Inhabitants of Friendship v. Inhabitants of Bristol

132 Me. 285 | Me. | 1934

Sturgis, J.

Action on the case for pauper supplies furnished a person found destitute in the town of Friendship. The case is *287reported on an agreed statement of facts of which the pleadings are made a part.

The case states that the pauper formerly lived and had a legal settlement in the town of Bristol, but sometime prior to January 1, 1916, came to Friendship and has since “resided” there. He was of age and emancipated when he arrived in that town and during the following years neither directly nor indirectly received any supplies as a pauper until March 9, 1932, when he applied to the overseers of the poor of Friendship and received relief. Due notice alleging that the legal settlement of the pauper was in Bristol was promptly given the overseers of that town, but they denied the settlement and this suit followed.

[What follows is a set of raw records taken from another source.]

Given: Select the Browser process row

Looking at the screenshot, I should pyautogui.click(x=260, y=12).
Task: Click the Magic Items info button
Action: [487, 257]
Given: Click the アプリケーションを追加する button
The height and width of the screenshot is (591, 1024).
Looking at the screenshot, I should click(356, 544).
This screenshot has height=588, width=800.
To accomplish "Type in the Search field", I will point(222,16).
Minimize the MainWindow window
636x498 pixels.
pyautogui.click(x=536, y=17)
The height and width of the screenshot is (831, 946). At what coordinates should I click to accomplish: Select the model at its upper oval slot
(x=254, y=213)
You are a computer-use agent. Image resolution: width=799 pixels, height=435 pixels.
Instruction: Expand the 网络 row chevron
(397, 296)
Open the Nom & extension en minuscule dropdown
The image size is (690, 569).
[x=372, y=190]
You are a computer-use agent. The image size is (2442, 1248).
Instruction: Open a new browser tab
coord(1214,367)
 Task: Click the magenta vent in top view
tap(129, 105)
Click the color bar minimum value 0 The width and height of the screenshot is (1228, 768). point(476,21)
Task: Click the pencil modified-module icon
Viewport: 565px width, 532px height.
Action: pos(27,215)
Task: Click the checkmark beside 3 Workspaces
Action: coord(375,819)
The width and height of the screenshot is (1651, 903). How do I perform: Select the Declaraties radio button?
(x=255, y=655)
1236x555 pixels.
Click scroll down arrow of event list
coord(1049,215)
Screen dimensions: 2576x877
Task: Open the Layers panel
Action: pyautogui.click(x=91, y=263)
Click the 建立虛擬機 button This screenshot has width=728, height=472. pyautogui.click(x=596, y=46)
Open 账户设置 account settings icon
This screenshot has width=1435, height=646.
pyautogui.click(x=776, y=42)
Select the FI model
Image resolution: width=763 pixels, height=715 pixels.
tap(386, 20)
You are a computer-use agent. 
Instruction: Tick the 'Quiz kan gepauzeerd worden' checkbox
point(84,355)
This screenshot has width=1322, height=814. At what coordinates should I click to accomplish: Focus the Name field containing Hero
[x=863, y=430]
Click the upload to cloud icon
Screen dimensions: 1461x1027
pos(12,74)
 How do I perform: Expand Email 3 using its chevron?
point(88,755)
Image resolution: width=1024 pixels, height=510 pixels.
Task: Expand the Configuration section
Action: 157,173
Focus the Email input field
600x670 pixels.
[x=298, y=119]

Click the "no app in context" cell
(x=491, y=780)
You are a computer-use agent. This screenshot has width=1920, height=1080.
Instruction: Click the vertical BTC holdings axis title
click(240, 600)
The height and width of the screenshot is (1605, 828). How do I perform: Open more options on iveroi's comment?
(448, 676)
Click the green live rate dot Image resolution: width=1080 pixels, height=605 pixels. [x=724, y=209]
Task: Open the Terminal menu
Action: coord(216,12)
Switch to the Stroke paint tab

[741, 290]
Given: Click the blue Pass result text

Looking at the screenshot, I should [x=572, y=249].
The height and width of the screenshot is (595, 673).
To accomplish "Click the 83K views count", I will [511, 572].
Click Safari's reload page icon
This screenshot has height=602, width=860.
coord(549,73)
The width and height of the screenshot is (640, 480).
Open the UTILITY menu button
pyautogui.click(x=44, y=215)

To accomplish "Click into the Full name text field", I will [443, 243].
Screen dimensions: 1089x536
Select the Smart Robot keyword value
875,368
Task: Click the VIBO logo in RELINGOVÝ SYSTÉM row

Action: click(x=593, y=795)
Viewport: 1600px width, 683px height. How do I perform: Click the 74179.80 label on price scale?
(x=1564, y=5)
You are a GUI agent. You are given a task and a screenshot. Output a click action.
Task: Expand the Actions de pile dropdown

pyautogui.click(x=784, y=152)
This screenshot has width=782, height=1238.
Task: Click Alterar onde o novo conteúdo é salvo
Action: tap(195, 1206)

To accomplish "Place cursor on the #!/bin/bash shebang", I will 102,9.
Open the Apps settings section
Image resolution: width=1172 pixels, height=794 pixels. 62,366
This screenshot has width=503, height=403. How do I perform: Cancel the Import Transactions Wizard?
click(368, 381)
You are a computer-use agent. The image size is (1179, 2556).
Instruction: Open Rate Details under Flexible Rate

The facts thus far recited are agreed upon and, on their face, give the pauper a settlement in Friendship. “A person of age having his home in a town for five successive years without receiving supplies as a pauper, directly or indirectly, has a settlement therein.” It. S. Chap. 33, Sec. 1, Par. VI. The agreement is that the pauper “resided” in Friendship and that “no pauper supplies had been furnished (him) from the time of his return to Friendship in 1915 until the furnishing of the supplies mentioned in this writ.” This is equivalent to an admission that he had his “home” there for “five successive years without receiving supplies as a pauper, directly or indirectly.” In the pauper law, “residence” and “home” are used as synonymous terms. Warren v. Thomaston, 43 Me., 406, 418; Yarmouth v. Gardiner, 58 Me., 208.

Nor is the force of. the admission that the pauper resided in Friendship lost by the fact that the pauper was under guardianship from September 2, 1919, to July 7, 1931. It does not appear upon what grounds a guardian was appointed and, although it may be inferred that he was found to be incompetent to manage his estate, it does not necessarily follow that he was non compos mentis. He may have been rendered incompetent by physical infirmity or have been only a spendthrift exposing himself or his family to want and suffering and his town to expense. A guardian may be appointed on these grounds as well as mental incapacity. R. S., Chap. 80, Sec. 4. But if we assume that he was non compos and under guardianship for that reason, this would not prevent his *288acquiring a settlement. A person non compos, of age and emancipated, can acquire a pauper settlement in his own right. Augusta v. Turner, 24 Me., 112; New Vineyard v. Harpswell, 33 Me., 193; Gardiner v. Farmingdale, 45 Me., 537; Waterville v. Benton, 85 Me., 134, 26 A., 1089. Such a person intentionally kept living for five successive years in a town by his guardian without receiving pauper supplies, directly or indirectly, has his home in that town within the meaning of the pauper statute. Auburn v. Hebron, 48 Me., 332; Waterville v. Benton, supra. We find no modification of these rules in any decision of this Court.

The fact that the pauper was described in the guardianship proceedings as “of said Bristol” does not bar proof of where he has in fact lived, nor overcome the admission that he has “resided” in Friendship. Bangor v. Wiscasset, 71 Me., 535; McNichol v. Eaton, 77 Me., 246, 251. Nor can weight be attached to the payment of taxes by the pauper. Although he actually resided in Friendship, his land there was assessed to him as a nonresident and he or his guardian paid the taxes. The assessment only represented the opinion of the assessors upon the question of the residence or non-residence of the pauper and is not evidence of the fact itself. Rockland v. Union, 100 Me., 67, 60A., 705, Rockland v. Farnsworth, 93 Me., 178, 44A., 681. So far as the reported case shows, the payment of taxes may have been made in ignorance of the form of the assessment. If so, the payment has no significance. If the contrary is true, it is not agreed upon and can not here be assumed or inferred.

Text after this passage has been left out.